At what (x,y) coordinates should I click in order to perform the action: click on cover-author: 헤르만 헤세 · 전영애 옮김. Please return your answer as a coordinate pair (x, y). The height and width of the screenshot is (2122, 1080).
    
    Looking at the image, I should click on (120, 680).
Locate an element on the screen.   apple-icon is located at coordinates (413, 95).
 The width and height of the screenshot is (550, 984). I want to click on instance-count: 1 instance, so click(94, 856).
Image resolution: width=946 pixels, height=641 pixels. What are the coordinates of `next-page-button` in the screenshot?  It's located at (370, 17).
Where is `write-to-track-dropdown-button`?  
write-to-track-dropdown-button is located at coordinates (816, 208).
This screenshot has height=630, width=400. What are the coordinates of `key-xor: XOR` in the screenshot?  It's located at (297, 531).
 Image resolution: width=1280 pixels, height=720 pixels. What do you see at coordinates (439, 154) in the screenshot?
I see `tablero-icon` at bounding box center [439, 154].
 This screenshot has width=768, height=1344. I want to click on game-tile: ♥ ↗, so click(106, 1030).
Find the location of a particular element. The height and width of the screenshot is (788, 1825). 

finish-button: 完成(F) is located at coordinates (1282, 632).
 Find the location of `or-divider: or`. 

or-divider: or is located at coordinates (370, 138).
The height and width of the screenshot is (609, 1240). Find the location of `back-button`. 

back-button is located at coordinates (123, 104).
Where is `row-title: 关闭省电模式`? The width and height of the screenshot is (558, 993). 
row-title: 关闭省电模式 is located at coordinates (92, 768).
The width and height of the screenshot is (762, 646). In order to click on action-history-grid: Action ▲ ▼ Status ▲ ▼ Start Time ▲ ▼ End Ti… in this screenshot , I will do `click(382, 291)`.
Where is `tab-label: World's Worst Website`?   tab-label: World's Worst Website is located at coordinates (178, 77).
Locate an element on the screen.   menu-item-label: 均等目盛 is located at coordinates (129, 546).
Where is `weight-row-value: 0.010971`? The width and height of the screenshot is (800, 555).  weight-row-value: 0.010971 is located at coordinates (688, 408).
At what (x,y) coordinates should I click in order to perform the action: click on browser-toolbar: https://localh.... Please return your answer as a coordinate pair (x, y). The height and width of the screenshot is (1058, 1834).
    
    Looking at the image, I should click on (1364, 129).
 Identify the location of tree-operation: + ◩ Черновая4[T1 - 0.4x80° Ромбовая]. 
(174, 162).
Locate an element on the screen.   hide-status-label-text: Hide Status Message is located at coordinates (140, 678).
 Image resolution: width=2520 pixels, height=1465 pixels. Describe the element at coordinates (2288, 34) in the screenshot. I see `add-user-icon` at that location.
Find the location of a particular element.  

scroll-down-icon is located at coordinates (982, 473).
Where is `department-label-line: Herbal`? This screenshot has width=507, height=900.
------------------------------------------------
**TAREFA**
Pode reescrever todo o material acima trocando "Where is" por "Find" e deixando todo o resto igual?

**SOLUÇÃO DA TAREFA**
At what (x,y) coordinates should I click in order to perform the action: click on cover-author: 헤르만 헤세 · 전영애 옮김. Please return your answer as a coordinate pair (x, y). The height and width of the screenshot is (2122, 1080).
    
    Looking at the image, I should click on (120, 680).
Locate an element on the screen.   apple-icon is located at coordinates (413, 95).
 The width and height of the screenshot is (550, 984). I want to click on instance-count: 1 instance, so click(94, 856).
Image resolution: width=946 pixels, height=641 pixels. What are the coordinates of `next-page-button` in the screenshot?  It's located at (370, 17).
Find `write-to-track-dropdown-button`?  
write-to-track-dropdown-button is located at coordinates (816, 208).
This screenshot has height=630, width=400. What are the coordinates of `key-xor: XOR` in the screenshot?  It's located at (297, 531).
 Image resolution: width=1280 pixels, height=720 pixels. What do you see at coordinates (439, 154) in the screenshot?
I see `tablero-icon` at bounding box center [439, 154].
 This screenshot has width=768, height=1344. I want to click on game-tile: ♥ ↗, so click(106, 1030).
Find the location of a particular element. The height and width of the screenshot is (788, 1825). 

finish-button: 完成(F) is located at coordinates (1282, 632).
 Find the location of `or-divider: or`. 

or-divider: or is located at coordinates (370, 138).
The height and width of the screenshot is (609, 1240). Find the location of `back-button`. 

back-button is located at coordinates (123, 104).
Find `row-title: 关闭省电模式`? The width and height of the screenshot is (558, 993). 
row-title: 关闭省电模式 is located at coordinates (92, 768).
The width and height of the screenshot is (762, 646). In order to click on action-history-grid: Action ▲ ▼ Status ▲ ▼ Start Time ▲ ▼ End Ti… in this screenshot , I will do `click(382, 291)`.
Find `tab-label: World's Worst Website`?   tab-label: World's Worst Website is located at coordinates (178, 77).
Locate an element on the screen.   menu-item-label: 均等目盛 is located at coordinates (129, 546).
Find `weight-row-value: 0.010971`? The width and height of the screenshot is (800, 555).  weight-row-value: 0.010971 is located at coordinates (688, 408).
At what (x,y) coordinates should I click in order to perform the action: click on browser-toolbar: https://localh.... Please return your answer as a coordinate pair (x, y). The height and width of the screenshot is (1058, 1834).
    
    Looking at the image, I should click on (1364, 129).
 Identify the location of tree-operation: + ◩ Черновая4[T1 - 0.4x80° Ромбовая]. 
(174, 162).
Locate an element on the screen.   hide-status-label-text: Hide Status Message is located at coordinates (140, 678).
 Image resolution: width=2520 pixels, height=1465 pixels. Describe the element at coordinates (2288, 34) in the screenshot. I see `add-user-icon` at that location.
Find the location of a particular element.  

scroll-down-icon is located at coordinates (982, 473).
Find `department-label-line: Herbal`? This screenshot has width=507, height=900.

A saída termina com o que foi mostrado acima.